Hey Brother,
I suffered the same sort of thing from writing screenplays (what is it about writing?? :\), and actually posted on another dharma board for help (specifically about procrastination), and they, like another poster here, recommended a non-dharma solution: The Now Habit, which is apparently the best book on dealing with procrastination. One of the main things it talks about is diminishing fear, which sounds like exactly your issue, so it may be helpful.
I forget now how exactly it recommended going about diminishing one's fear, but it seems to me like that actually does have a dharmic solution: for me, at least, the fear came from the desire not just to write something good, but the desire to have a great career and all the pride, money, and respect that comes with it. The fact that you said that "too much depends on it" makes me think that this may be going on with you, too. Basically, can you just let go of the desire that it be any good, or even finished? A therapist once told me, for instance, when I was panicked about the prospect about not getting straight-As, that I had to be okay with getting a B. It really helped lower my anxiety, and I was better able to focus on the material and the love of learning and all that.
Now, if you get rid of the desire for it to be finished, it begs the question: why in fact bother finishing it and getting a PhD? Some will say that you can "desire" a PhD without craving it per se and bringing up a bunch of dukkha and stuff, and I agree, but it still begs the question: if pride and greed are not your motivators for choosing that course of action, then what is? Is it the best means possible for you to make a living? Will your work make the world a better place? Whatever it is, focusing on those reasons--i.e. merely doing your duty to provide for yourself or helping others--will make it so that it's not your entire basis for self-worth that's at stake. (Sorry if any of this is incorrect or assuming too much.) It reduces it to the equivalent of the "desire" to make yourself dinner or volunteer at a homeless shelter, which typically don't elicit such a stress response.

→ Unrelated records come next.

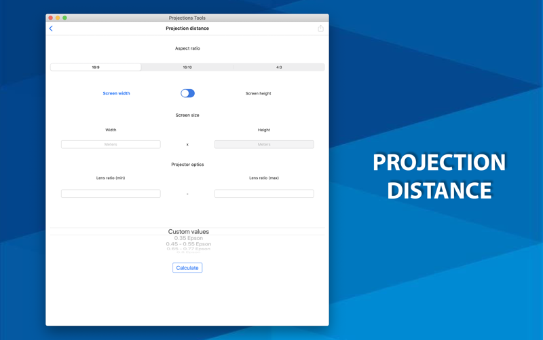
Task: Click the Screen width label
Action: [116, 93]
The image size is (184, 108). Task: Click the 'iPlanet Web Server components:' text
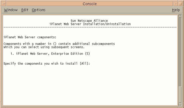coord(30,37)
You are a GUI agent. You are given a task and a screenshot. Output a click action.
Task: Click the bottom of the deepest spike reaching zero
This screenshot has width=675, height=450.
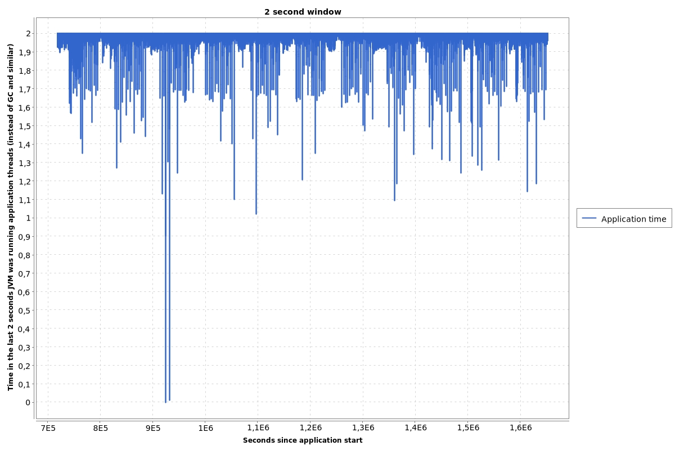(x=165, y=402)
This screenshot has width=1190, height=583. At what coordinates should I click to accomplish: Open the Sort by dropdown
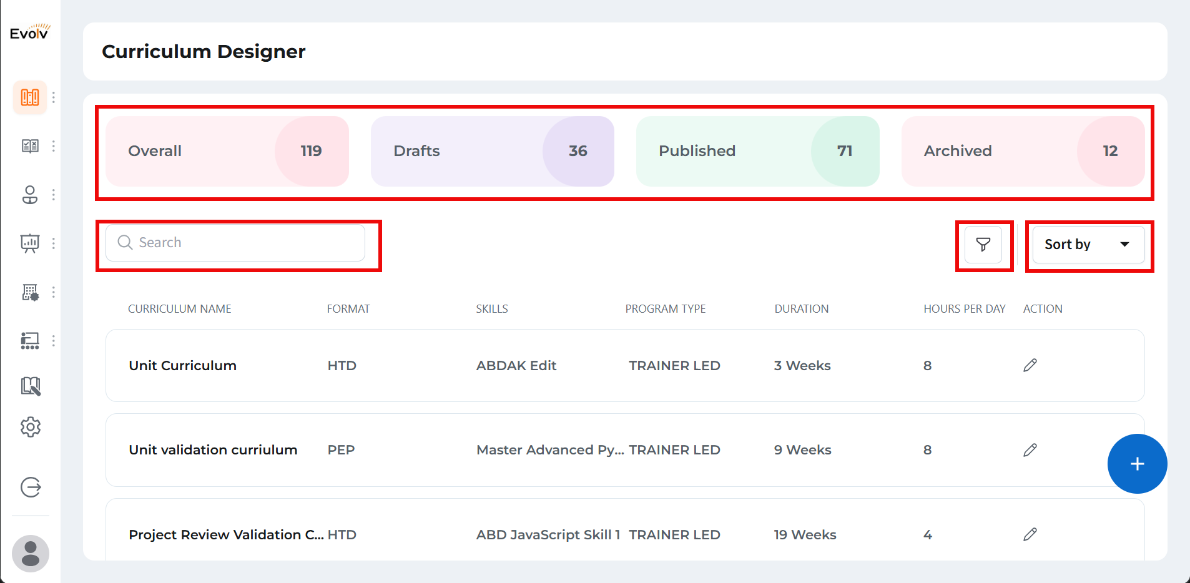click(1088, 245)
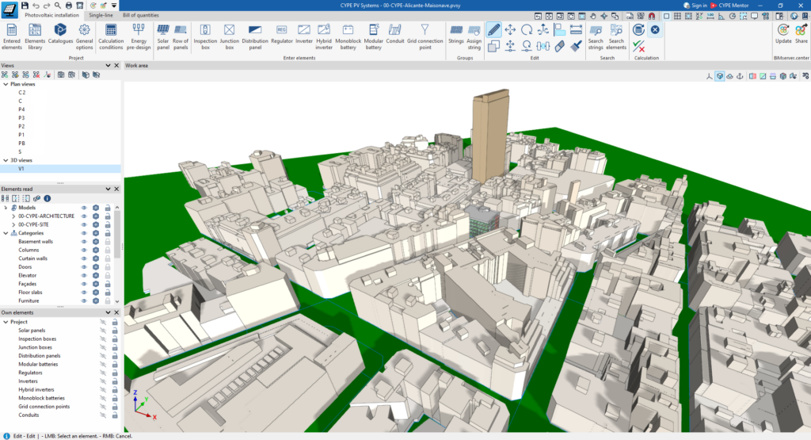Image resolution: width=811 pixels, height=440 pixels.
Task: Insert a Junction box element
Action: pyautogui.click(x=229, y=36)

Of course, this is easier said than done. Even after I quit screenwriting (I decided that it was not of value to the world and that I was doing it only out of pride and greed), I nearly went back to finish up a screenplay purely as a favor to a friend and just the thought of doing so revved up waves of panic in me. There's a certain amount of ingrained classical conditioning at this point that is really physiological and won't go away even with the steps I touched on above. In that case, probably my favorite technique to circumvent this is to write something that "doesn't count". It got to the point where even writing in screenplay format made me nervous, so I just wrote stuff out in long-hand so I would feel at liberty to write totally badly, but just to get something out. Sometimes it actually came out good and just typed it up in screenplay form without changing it; sometimes it came out, in fact, super awful, but it was at least in some sort of shape or form that I could work with, and it was considerably easier to spruce that up rather than attempt to write something perfect at the get-go.
Another, sort of similar technique is that I started writing projects other than the big screenplay--just stuff for fun. It kept me reminded that writing could, in fact, fun, that I did, in fact, have the capacity to write flowingly, and that good stuff could result even though I wasn't trying hard. It showed me a mode of thinking that I could then try to duplicate in my "real" writing.
Next (sorry for bombarding you with all these--as you can see, I've dealt with this a lot!)--this is a bit contradictory to the last point, but you know, you throw everything you have at it and one works one day, another works a different day--give yourself to permission to go slow. There are (supposedly true) jokes about both James Joyce and Oscar Wilde going SUPER SLOW; I mean like one sentence per DAY. Of course, perhaps that's a luxury you feel you can't afford given that you say this has already gone on too long, but first of all, better late than never, and secondly, what the stories about Joyce and Wilde tell me is that sometimes good things just take time. I read advice from some no-name screenwriter that one should be able to finish a screenplay in three months, and at first I was panicked (I had only ever been able to finish a screenplay in two years!!), but then I was like, should I listen to some no-name screenwriter or James Joyce?? But even if you're like, no, really, I need to go faster, giving yourself permission to go slow can, paradoxically, make you go faster than otherwise by taking your energy out of whipping yourself over how little you've done and how much you need to do and back onto the material itself.
Sorry if you've already tried all this stuff. If not, hope it helps!